_Task brief_
Reproduce every one of the records below word for word, leaving out the pictures.

_Excerpted data_

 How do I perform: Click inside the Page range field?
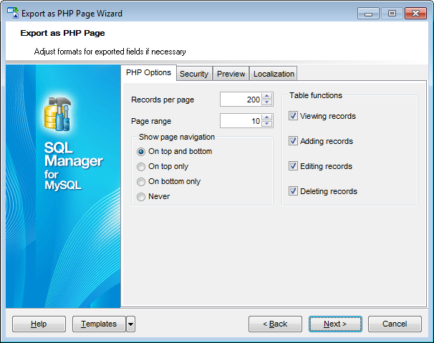click(x=240, y=121)
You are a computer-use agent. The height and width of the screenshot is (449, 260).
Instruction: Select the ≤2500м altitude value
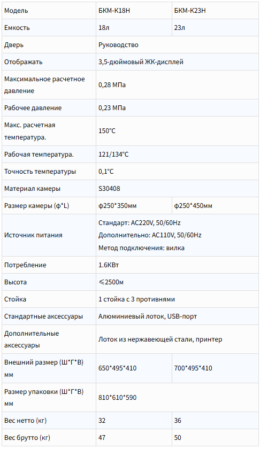click(111, 282)
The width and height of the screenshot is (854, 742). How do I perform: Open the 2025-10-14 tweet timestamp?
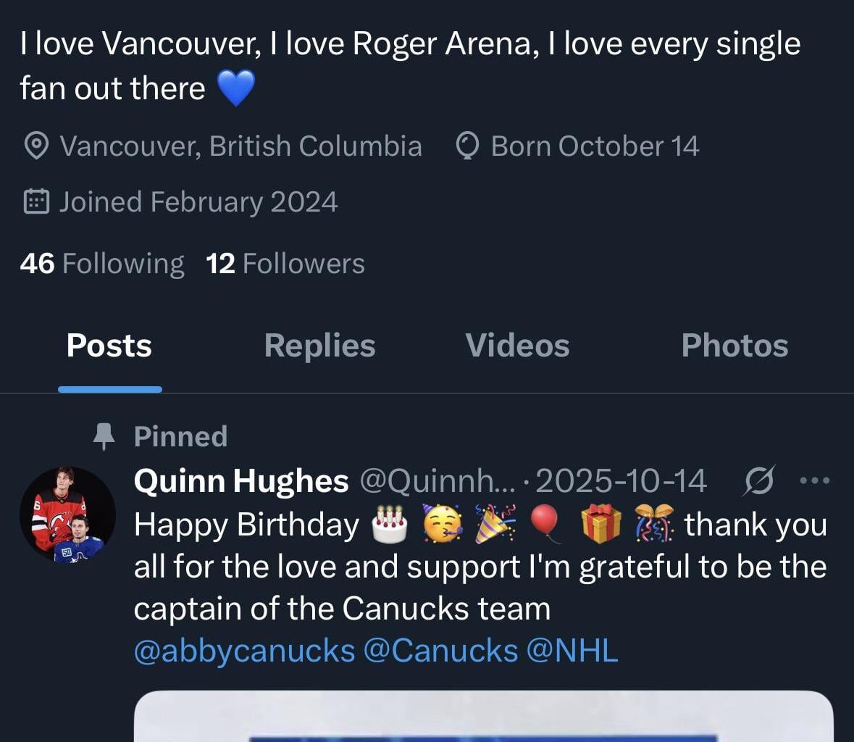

_Complete response_
 How do I perform: Click inside the Page range field?
click(x=240, y=121)
You are a computer-use agent. The height and width of the screenshot is (449, 260).
Instruction: Select the ≤2500м altitude value
click(111, 282)
The width and height of the screenshot is (854, 742). How do I perform: Open the 2025-10-14 tweet timestamp?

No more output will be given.